### [Extracted text]
○ ○ ○ ○ ○ ○ ○
EPA report ignores climate change

? The Environmental Protection Agency released a mixed “Report on the Environment” Monday that outlined progress in areas from air quality to drinking water but said plenty of problems remained.

While the report assessed environmental matters from water clarity to the ozone hole, it said nothing about climate change.

Sharp disagreements between the EPA and White House became public last week about how the climate issue should be characterized, which prompted the agency to drop the section altogether.

EPA Administrator Christie Whitman said the long-overdue report attempted to “tell us how far we’ve come and suggest where we still need to go.”

Although progress is mixed in some areas, overall the nation’s environment is improving, the two-volume draft report said. For example:

  • The air is 25 percent cleaner than it was 30 years ago.
  • The water is safer to drink, with better than nine in 10 water systems in the country meeting health standards, up from 79 percent a decade ago.
  • Virtually all hazardous waste is either recycled or treated, and the number of Superfund sites — toxic industrial sites waiting to be cleaned — continues to decline.
  • Factories and businesses are releasing fewer toxic chemicals.

Whitman, who is leaving the EPA this week, acknowledged the picture is far from rosy.
○ ○ ○ ○ ○ ○ ○
### [Parts of the exercise]
[a] According to the article on the EPA report, why did the report say nothing about climate change? Answer in one to three sentences.
[b] Continue the article on the EPA report, starting after its final sentence about Whitman.
Nothing in the listing is needed here.

### [Entries supplied]
○ ○ ○ ○ ○ ○ ○
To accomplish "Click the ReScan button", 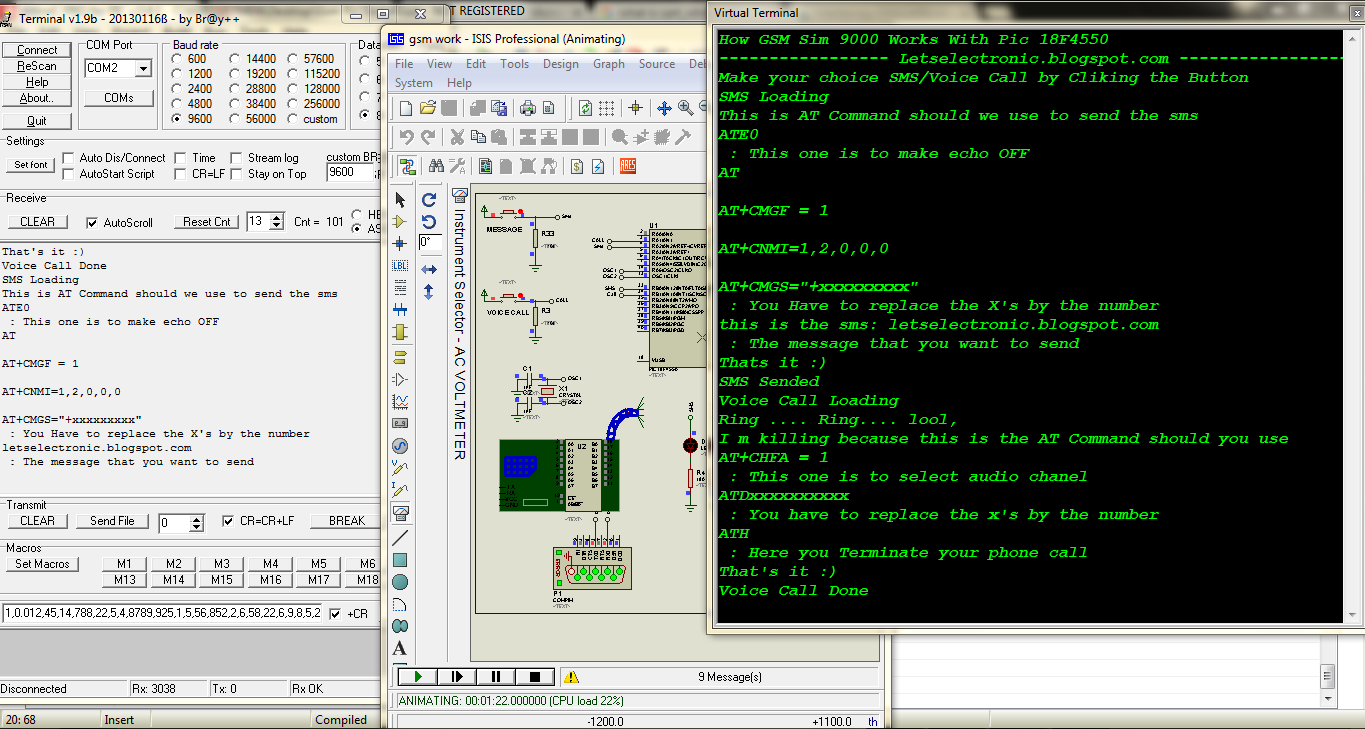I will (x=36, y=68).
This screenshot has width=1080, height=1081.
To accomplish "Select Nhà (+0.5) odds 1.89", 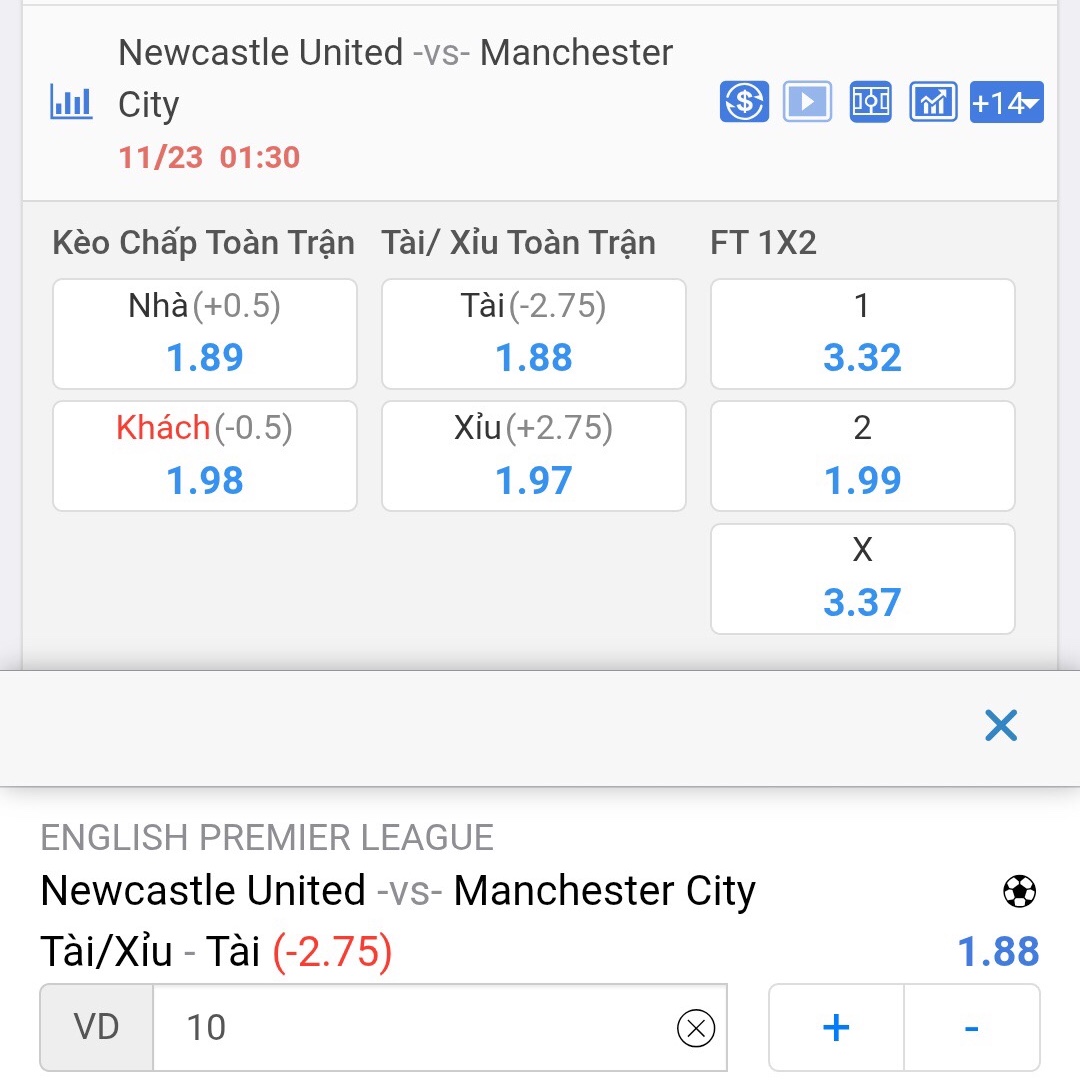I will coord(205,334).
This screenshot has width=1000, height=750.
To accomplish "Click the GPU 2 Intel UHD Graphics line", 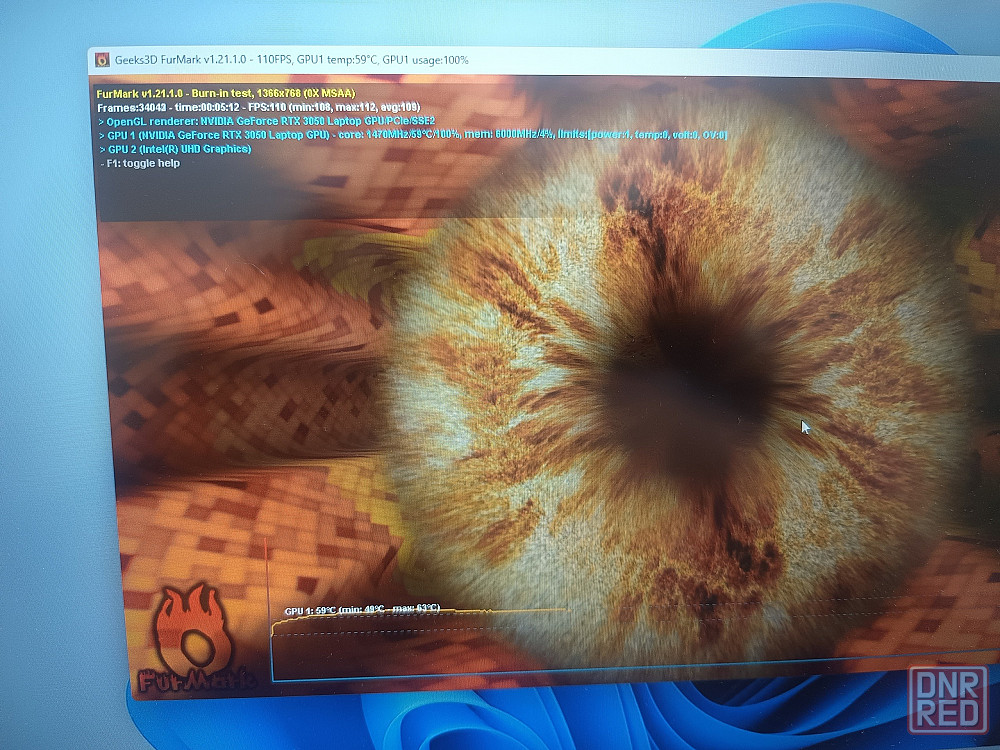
○ ○ ○ ○ ○ ○ ○
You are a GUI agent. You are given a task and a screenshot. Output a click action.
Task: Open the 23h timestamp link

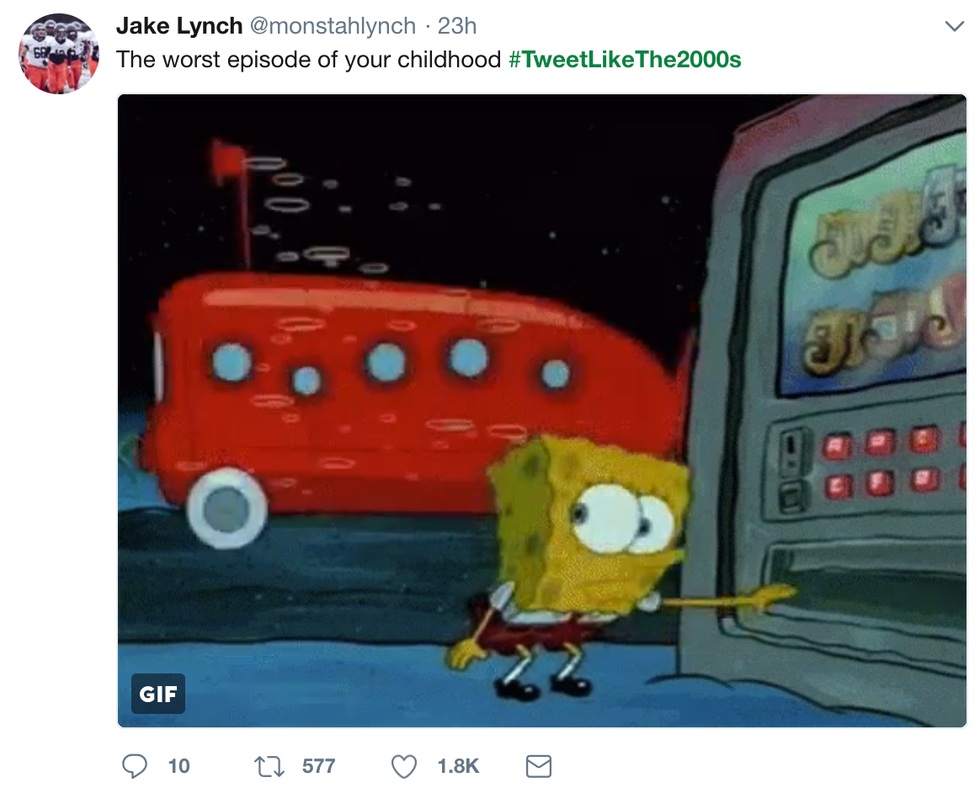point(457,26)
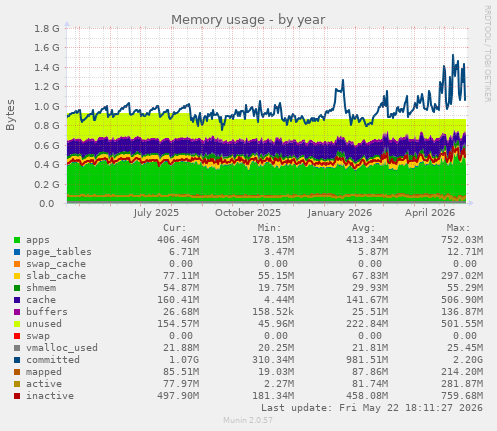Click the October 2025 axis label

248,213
○ ○ ○ ○ ○ ○ ○
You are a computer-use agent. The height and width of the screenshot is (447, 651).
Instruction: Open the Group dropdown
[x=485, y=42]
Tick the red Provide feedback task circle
○ ○ ○ ○ ○ ○ ○
### [Results by task]
[a] Last week, sharp disagreements between the EPA and the White House over how to characterize the climate issue became public. That dispute prompted the agency to drop the climate section altogether.

[b]
While the air is cleaner, half the population lives in areas where air quality does not meet federal health standards on some days. This puts the elderly, children and those with respiratory ailments at special risk, health experts have said.

The report calls the condition of the nation’s estuaries only fair to poor, depending on the region of the country. Wetlands are being lost at the rate of 100,000 acres a year, despite pledges by successive administrations to develop policies to end the decline.

Whitman noted that thousands of waterways, while cleaner, “are still considered impaired, unable to fully sustain aquatic life or safe recreational use.” The report notes beach closings have increased.

Also, the nation is producing more garbage than ever. “The increasing volume of waste, along with the growth of sprawl, continues to pose a challenge to our efforts to protect the land,” Whitman said.